**Selected excerpt**

— begin —

Teledesic suspended its operations in 2003, having never launched a single satellite (Goodwins, 2002).
Following Teledesic’s failure, the idea of a global satellite Internet network was relegated to the sidelines of the telecommunications industry. Companies continued investing billions of dollars in terrestrial Internet infrastructure, running thousands of miles of cables across continents and ocean floors. Satellite Internet settled into a role serving industry and government needs, as well as a diminishing number of rural users still beyond broadband’s reach. One area of substantial growth in satellite Internet services has been the travel industry, particularly commercial air and cruise lines. Two-thirds of all airlines will offer in-flight Internet connectivity via satellite by 2020 (Garcia, 2017). Satellite Internet has also become available on nearly all major cruise lines, although large numbers of users can reduce speeds and increase costs given the limited bandwidth available to accommodate the entire ship (Lyons, 2017).
In a limited number of cases, satellite Internet has been offered in rural areas using community VSAT (very small aperture terminal) systems, which allow multiple users to purchase access through local gateways. Since the early 2000s, companies including Hughes Network Systems and Viasat have been operating these systems in countries such as Mexico, Russia, and India. Hughes Network Systems’ Vinay Patel suggests, ‘Sharing a VSAT’s broadband connection amongst 10, 20 or even 30 users … can reduce the cost of service per subscriber to the affordable range of $10 to $20 per month’ (Patel, 2018). Discussing his company’s community-based VSAT in Mexico, Viasat’s Kevin Cohen explained the following: You can think of it as a cyber café from space. We put a satellite dish up and an outdoor (Wi-Fi) access point up to widen coverage around a retail location. We sell Internet access to individual people. They can choose bite-size chunks or larger chunks. (Freeman, 2018)

— end —

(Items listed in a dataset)
— begin —

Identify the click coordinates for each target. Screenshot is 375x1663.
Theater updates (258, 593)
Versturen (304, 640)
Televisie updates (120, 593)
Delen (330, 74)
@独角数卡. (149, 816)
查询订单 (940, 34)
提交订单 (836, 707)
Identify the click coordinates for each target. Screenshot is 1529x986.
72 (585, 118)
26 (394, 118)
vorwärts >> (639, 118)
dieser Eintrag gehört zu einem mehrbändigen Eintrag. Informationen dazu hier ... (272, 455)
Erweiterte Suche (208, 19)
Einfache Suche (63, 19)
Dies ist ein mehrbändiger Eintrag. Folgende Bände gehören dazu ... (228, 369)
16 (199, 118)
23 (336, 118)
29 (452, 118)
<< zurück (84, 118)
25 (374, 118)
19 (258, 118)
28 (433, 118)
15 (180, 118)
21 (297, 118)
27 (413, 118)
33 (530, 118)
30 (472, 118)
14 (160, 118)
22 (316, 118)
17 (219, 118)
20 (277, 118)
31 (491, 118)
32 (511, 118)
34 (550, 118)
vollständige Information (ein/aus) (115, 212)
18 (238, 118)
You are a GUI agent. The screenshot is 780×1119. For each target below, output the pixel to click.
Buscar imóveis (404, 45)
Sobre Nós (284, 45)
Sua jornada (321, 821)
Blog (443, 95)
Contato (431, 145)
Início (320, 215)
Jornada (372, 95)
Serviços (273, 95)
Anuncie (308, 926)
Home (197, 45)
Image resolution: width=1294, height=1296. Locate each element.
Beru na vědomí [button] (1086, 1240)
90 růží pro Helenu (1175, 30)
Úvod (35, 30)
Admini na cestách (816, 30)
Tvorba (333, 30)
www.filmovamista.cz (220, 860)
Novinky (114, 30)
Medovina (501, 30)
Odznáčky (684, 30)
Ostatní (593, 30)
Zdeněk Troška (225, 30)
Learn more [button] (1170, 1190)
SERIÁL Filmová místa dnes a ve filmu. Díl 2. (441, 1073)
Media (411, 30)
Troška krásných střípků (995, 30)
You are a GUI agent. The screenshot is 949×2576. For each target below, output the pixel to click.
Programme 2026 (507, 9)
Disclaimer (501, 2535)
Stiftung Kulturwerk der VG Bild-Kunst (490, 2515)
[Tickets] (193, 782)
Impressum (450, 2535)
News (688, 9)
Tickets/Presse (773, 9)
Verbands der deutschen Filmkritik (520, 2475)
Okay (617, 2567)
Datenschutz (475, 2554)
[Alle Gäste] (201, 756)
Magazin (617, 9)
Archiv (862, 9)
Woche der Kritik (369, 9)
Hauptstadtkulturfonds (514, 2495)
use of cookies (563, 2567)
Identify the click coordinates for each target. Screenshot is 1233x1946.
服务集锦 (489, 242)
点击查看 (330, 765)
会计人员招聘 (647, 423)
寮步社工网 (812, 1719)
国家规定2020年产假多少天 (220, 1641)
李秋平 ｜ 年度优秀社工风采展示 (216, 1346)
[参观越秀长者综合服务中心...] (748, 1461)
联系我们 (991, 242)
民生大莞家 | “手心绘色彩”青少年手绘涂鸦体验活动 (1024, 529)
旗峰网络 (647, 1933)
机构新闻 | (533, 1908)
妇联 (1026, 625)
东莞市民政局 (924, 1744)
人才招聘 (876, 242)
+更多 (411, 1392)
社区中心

— end —

**Task brief**
Pick up the passage on satellite Internet where it stops and continue it.

**Written response**
VSAT represents a practical solution to the challenge of satellite Internet affordability in rural, low-income communities. But are these examples scalable, or simply good one-off public relations stories? Questions also remain as to whether or not these systems will maintain their low costs and work with new non-synchronous constellations and swarms, which will require re-designed satellite dishes that swivel to follow satellites as they pass.
Outside of these limited, speciality applications, overall consumer adoption of satellite Internet remains low. According to a 2016 US Census Bureau report, only 6.3% of Americans access the Internet through a satellite connection (Statista, 2016). In Europe, satellite is used by only 1.2% of broadband subscribers (Bell, 2018). While speeds have improved considerably in recent years (a 2013 FCC report found ‘significant advances in satellite Internet performance’, with the new generation of satellites offering ‘performance as much as 100 times superior to the previous generation’), the increased cost, data caps, and other restrictions associated with satellite systems have consistently limited their appeal, particularly where cable-based broadband is widely available (Measuring Broadband America, 2013).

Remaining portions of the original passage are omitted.